Bruciare un ostaggio è ucciderlo due volte. Perché il fuoco è simbolicamente la distruzione al massimo grado, l’annientamento, la nullificazione di un corpo. C’è questo stigma ulteriore che pesa sul video di 21 minuti del tenente colonnello Muath al-Kasasbeh, il pilota giordano arso vivo dai terroristi dell’Isis. Se i simboli dicono qualcosa, in questo caso tradiscono una violenza massima e una massima vulnerabilità. Usare il fuoco invece del coltello - riservato fin qui agli infedeli assimilati a capretti da sgozzare - traccia la vera linea del conflitto combattuto dalle falangi del terrore. Svela il loro vero fronte, che è innanzitutto interno. Per gli uomini dell’Isis i nemici non sono soltanto reporter o cooperanti occidentali, ma quelli che guardano il mondo dalla propria sponda. Sono i “buoni musulmani” che pensano la fede in Allah non come una sciabola, ma un ponte. E’ ai confratelli di fede ma non di violenza che va riservata la barbarie più cruda.

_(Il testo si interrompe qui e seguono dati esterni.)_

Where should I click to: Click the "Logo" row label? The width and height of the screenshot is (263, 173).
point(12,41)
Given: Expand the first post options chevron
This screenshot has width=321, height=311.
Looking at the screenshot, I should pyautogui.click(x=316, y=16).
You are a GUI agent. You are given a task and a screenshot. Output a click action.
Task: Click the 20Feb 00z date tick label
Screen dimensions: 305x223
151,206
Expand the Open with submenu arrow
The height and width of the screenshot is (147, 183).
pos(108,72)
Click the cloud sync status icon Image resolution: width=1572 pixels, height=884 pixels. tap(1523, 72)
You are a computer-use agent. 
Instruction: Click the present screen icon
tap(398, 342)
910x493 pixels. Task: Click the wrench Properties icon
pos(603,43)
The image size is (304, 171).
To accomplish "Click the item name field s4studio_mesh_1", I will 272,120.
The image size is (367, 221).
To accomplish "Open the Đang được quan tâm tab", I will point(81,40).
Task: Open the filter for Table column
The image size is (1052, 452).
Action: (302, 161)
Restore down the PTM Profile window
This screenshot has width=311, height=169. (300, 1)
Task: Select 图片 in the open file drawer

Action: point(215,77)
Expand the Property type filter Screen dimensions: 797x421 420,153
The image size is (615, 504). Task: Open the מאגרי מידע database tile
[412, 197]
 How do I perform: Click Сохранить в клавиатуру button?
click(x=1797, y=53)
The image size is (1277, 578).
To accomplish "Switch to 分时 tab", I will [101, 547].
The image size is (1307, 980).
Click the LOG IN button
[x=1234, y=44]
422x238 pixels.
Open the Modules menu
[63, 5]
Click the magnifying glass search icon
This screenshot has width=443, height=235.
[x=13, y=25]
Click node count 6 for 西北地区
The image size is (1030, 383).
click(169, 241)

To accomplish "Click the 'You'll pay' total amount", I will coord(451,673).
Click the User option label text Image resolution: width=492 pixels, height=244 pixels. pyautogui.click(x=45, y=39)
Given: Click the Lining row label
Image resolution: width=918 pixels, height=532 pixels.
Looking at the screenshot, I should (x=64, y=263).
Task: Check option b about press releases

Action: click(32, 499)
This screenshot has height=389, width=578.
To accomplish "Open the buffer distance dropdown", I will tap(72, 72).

Il fuoco che arde vivi, appunto.
La bandiera nera fa proselitismo a sangue e simboli, e con questi ingredienti miete consensi nelle banlieu francesi e non solo: bambini di 10 anni che si dicono solidali con la strage di Charlie Hebdo, giovani che traggono spunto per arruolarsi in questo assurdo esercito. Ma ieri, con questo rogo tragico, l’Isis ha alzato il tiro, ha varcato una soglia simbolica forse fino a un punto di non ritorno. E’ una dichiarazione di guerra urlata nel cortile di casa, quel fuoco. Una fatwa fatta a colpi di metafore, una geometrica potenza – per dirla con il lessico delle Br di casa nostra – che scarica sul web simboli su simboli.
Le macerie versate sul corpo del pilota per richiamare quelle causate dai bombardamenti sono sfregio a un cadavere, ma anche propaganda. E gli indirizzi con mappa satellitare degli altri piloti non sono solo una sinistra caccia all’uomo, ma una colossale prova di forza tecnologica, un taglione elettronico destinato ad allargare il consenso. Tutto sottintende una regia comunicativa al contempo efferata, primordiale e fin qui efficace. Il dubbio, anzi la speranza, è che questo rialzare la posta non si trasformi in un boomerang, non ritorca la forza dei simboli contro chi li usa con tanta sanguinaria sagacia. Non disgusti anche chi, tra i fedeli di Allah, fin qui ha guardato e taciuto. E magari, da ieri, ha un motivo per parlare e dire basta.